Seit der Begegnung am Sonntag hatten Sofia und Roberta kaum ein Wort miteinander gewechselt. Sofia wurde es langsam zu dumm. Ihre Cousine hatte doch einen neuen Freund, was hatte sie denn immer noch für ein Problem damit, dass sie sich mit Julian traf? Sie wollte es gar nicht ernst nehmen, wollte gar nicht darauf eingehen, doch Robertas eiskalte Art machten sie ganz wahnsinnig. Nach der Arbeit also sprach sie sie doch darauf an. „Sag mal, was ist eigentlich dein Problem?“
„Ich habe kein Problem.“ Sie wandte sich ab und latschte davon.
Sofia lief ihr hinterher. Sie packte sie an der Schulter. „Nein, jetzt reicht`s mir langsam. Ich will wissen, was los ist. Sag mir, was vorgefallen ist!“
„Ich weiß gar nicht, wovon du redest. Nichts ist vorgefallen“, versuchte Roberta es, nicht sehr überzeugend.
„Bullshit! Wie du Julian gegenüber bist und, seit ich mich mit ihm treffe, auch mir gegenüber. Was haben wir dir denn getan? Bist du eifersüchtig? Du hast doch jetzt Chris.“
„Das ist es nicht“, sagte Roberta und Sofia glaubte ihr.
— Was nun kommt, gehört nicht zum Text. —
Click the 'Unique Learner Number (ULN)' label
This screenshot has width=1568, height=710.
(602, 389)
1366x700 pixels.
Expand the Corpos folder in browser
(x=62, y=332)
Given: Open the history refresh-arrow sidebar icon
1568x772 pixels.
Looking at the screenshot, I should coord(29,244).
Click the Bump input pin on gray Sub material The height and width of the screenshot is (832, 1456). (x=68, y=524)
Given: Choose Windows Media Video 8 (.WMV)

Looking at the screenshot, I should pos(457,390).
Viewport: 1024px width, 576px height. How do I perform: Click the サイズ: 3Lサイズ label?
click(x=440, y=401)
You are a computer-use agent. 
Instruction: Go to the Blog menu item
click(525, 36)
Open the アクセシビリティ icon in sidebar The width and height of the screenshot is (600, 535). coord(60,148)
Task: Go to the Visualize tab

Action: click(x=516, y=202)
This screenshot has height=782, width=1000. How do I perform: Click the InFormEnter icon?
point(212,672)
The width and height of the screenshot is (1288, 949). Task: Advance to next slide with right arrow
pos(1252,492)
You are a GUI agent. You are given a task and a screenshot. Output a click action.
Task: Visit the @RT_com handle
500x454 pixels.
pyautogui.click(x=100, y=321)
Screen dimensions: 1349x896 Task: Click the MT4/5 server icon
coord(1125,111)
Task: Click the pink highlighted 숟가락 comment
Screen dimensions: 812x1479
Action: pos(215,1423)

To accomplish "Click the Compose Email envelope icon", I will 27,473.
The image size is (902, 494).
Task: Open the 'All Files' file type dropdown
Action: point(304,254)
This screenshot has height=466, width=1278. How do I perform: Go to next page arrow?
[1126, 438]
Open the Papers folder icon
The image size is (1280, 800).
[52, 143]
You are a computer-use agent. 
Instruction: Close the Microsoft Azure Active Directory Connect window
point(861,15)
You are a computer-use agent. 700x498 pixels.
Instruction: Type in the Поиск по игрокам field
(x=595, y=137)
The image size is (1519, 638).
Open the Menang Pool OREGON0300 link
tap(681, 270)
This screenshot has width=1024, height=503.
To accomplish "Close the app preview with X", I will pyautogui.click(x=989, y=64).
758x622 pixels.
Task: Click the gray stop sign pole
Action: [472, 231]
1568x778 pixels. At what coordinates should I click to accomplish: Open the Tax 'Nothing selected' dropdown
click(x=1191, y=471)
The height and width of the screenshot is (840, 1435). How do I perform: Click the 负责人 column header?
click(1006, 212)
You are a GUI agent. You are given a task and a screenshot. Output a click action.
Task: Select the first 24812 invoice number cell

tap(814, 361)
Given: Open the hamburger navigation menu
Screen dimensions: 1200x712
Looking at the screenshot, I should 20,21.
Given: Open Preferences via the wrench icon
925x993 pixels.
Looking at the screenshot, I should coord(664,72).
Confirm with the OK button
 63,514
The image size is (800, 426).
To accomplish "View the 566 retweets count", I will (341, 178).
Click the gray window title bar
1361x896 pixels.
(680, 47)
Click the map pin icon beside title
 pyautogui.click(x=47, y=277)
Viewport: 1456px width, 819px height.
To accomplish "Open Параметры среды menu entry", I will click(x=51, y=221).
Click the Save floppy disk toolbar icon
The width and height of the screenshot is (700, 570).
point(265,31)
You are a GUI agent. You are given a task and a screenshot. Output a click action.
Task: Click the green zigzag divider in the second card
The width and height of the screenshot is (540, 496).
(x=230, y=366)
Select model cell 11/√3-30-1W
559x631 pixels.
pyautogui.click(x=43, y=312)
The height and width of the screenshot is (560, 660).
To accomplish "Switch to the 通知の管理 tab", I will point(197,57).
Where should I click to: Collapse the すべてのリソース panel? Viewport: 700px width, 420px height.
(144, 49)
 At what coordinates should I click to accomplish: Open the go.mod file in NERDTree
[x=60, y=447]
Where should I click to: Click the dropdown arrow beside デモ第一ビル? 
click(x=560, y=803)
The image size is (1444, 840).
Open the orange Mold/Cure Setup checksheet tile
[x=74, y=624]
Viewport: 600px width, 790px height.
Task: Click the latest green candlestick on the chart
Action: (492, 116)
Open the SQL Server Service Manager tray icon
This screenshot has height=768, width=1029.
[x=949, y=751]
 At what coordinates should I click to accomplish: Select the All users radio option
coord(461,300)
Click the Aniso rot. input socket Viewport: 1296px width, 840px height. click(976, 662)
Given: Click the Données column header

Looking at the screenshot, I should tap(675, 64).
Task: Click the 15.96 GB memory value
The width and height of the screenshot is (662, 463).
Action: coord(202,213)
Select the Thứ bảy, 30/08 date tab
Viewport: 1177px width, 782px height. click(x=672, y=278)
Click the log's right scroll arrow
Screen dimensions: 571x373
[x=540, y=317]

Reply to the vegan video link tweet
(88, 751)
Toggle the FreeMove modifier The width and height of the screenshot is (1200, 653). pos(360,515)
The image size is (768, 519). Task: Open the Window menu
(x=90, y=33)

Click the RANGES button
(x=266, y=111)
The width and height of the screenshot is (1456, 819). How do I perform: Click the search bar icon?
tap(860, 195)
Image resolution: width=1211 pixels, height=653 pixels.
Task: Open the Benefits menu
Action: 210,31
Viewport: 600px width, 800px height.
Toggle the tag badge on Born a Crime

„Was ist es denn dann?“ Sie wollte es jetzt endlich wissen.
„Ich habe dir doch gesagt, dass ich nicht darüber reden kann.“
„Aber warum denn nicht? Was ist denn nur geschehen, dass du so ein Geheimnis daraus machst? Hat er dir etwa wehgetan?“
Roberta sah zu Boden. „Sehr sogar.“
„Etwa körperlich? Hat er dich geschlagen? Oder etwas getan, was du nicht wolltest?“
Jetzt war Sofia ganz aufgebracht.
„Nein, nichts dergleichen“, sagte Roberta und schüttelte den Kopf. „Nicht physisch. Er hat mir einfach so sehr wehgetan, mich zutiefst verletzt.“
So, wie sie es sagte, wusste Sofia plötzlich, dass etwas Gewaltiges dahintersteckte, und sie wäre natürlich auf Robertas Seite. Sie war Familie und Familie war stärker als alles. Sie nahm die Hand ihrer Cousine in ihre und sagte sanft: „Bitte, Roberta, du musst es mir sagen. Bitte. Oder willst du, dass er mich genauso verletzt?“
Das war wohl das Stichwort, um Robertas Schweigen zu brechen. „Ich habe ihr mein Versprechen gegeben, dass ich nichts sage. Aber vielleicht solltest du sie mal selbst fragen.“
„Wen denn?“ Nun verstand sie überhaupt nichts mehr. Es war noch jemand anderes involviert?
„Deine Schwester.“
9. Kapitel
Es ging ihr nicht mehr aus dem Kopf. Was zum Teufel hatte Alessia mit Julian zu tun? Sie hatte so geschockt da gestanden, dass Roberta sich aus dem Staub gemacht hatte, bevor sie noch etwas fragen konnte. Und selbst weitere Fragen hätten sie bei ihrer Cousine nicht weitergebracht. Ihre Schwester war es, mit der sie dringend unter vier Augen reden musste.
„Alessia, kann ich mal mit dir sprechen? Es ist wichtig!“, flüsterte sie Alessia am nächsten Tag zu, als sie vormittags in die Backstube kam. Alessia formte gerade Hefezöpfe.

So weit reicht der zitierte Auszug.